A parent agent may have a broad task binding like "review this repo" or "book this trip." That is not a child grant. Once the parent splits the task, each worker needs its own attenuated slice: file subset, tool subset, endpoint subset, budget subset, expiry, revocation snapshot, and denial surface. Otherwise the child is just freeloading on ambient inherited power.

That is exactly what the ghost-permissions framing exposes. If child B can act because parent A could, but nobody can later show the narrower child scope, then the permission was never really delegated. It was leaked.

The third lie is that final traces are enough.

They are not.

A final workflow log might tell you the coordinator completed the task. Nice. Which child touched which files? Which branch attempted a denied read? Which worker called an external model? Which branch used a connector? Which branch produced the artifact that actually shipped?
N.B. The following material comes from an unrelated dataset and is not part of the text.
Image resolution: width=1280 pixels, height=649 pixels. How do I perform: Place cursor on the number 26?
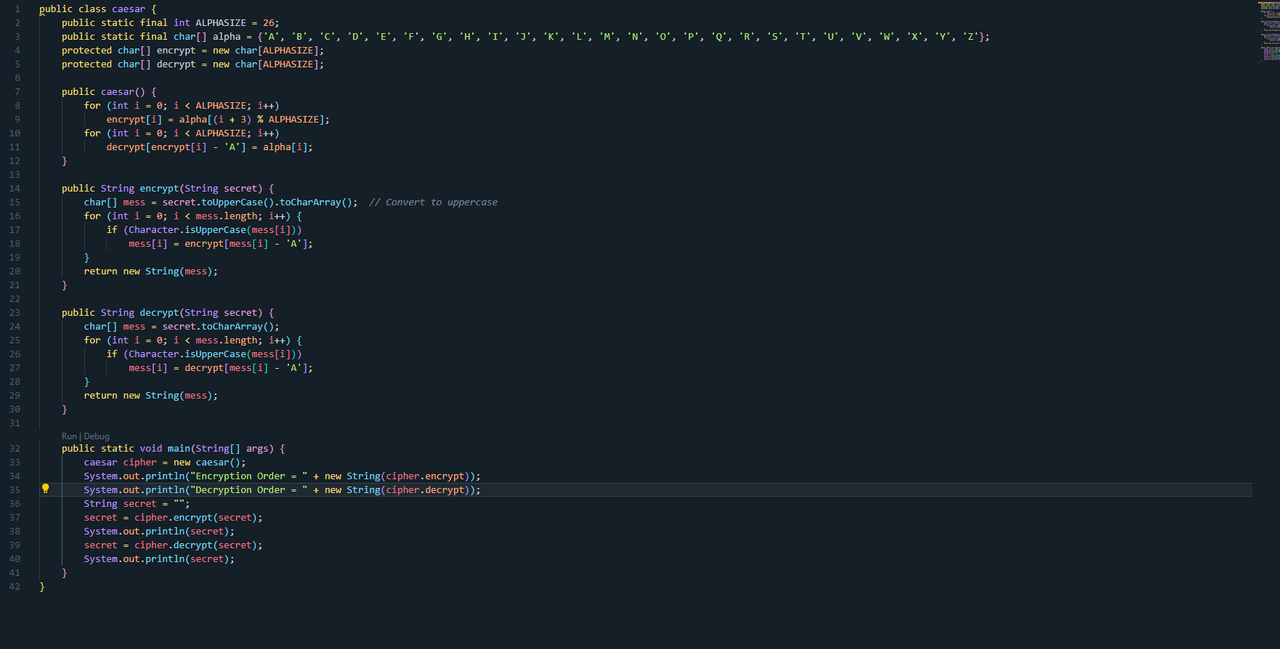pos(269,22)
Which branch was reviewed but discarded? Which branch was escalated? Which branch survived revocation?

Those are not debugging details. That is the authority graph.

The minimum graph is not mysterious. A root workflow record needs a workflow id, principal chain id, parent grant reference, global scope boundary, global budget or risk ceiling, and revocation snapshot. Each child branch then needs its own branch id, parent and child identities, spawn reason, task binding, scope subset, allowed tools, denied tools, expiry, budget subset, branch status, and revocation snapshot. After that comes execution evidence: tool-call references, resource fingerprints, file-touch sets, denial references, escalation references, verification references, artifact ids, and merge decisions.

Notice what this means in practice: spawned is not used, used is not merged, and merged is not authorized.

That distinction is where most current agent products are still weak.

The wallet analogy helps because it is less polite and more precise. In smart-account land, people increasingly understand that a root grant plus a child redelegation plus a receipt is stronger than a generic signer. Multi-agent software needs the same discipline. A parent workflow envelope is like the root grant. Each child branch is a redelegation. Each branch action needs a receipt. Each denial needs a receipt. Each merge needs a receipt. Each revocation needs to propagate.

Without that, a multi-agent system is just a bureaucracy with no paper trail.

And bureaucracies without paper trails are how organizations launder responsibility.

This is why the subagent conversation matters far beyond coding tools. A commerce agent that hands payment to a wallet agent and evidence gathering to a research agent is already doing branch-level delegation. A SaaS assistant that uses one worker to search, another to draft, and another to send is already doing branch-level delegation. A browser agent that lets a verifier branch double-check a UI action before commit is already doing branch-level delegation. The artifact problem is the same in each case.

Who got which narrowed authority, and what survived the handoff?

That is the entire ballgame.

The industry's current posture is to celebrate fanout because it makes agents look more capable. Fine. Capability is real. But fanout also makes permission proof combinatorial. One agent with one grant can be reviewed informally. One coordinator with fifty workers cannot. At that scale, the system either emits an authority graph or it emits vibes.

There is no third option.

The Caveat: An authority graph can become pointless if it records only existence and success. A serious branch receipt must preserve denials, escalations, revocation state, and merge outcomes, not just spawned children and pretty traces. Otherwise the product will brag that it launched a hundred workers when the only question anyone should care about is simpler: which of those workers actually had the right to do what they did? If the answer is buried in a vendor log or missing entirely, you did not hire one brilliant agent. You hired a bureaucracy that can outpace your audit trail.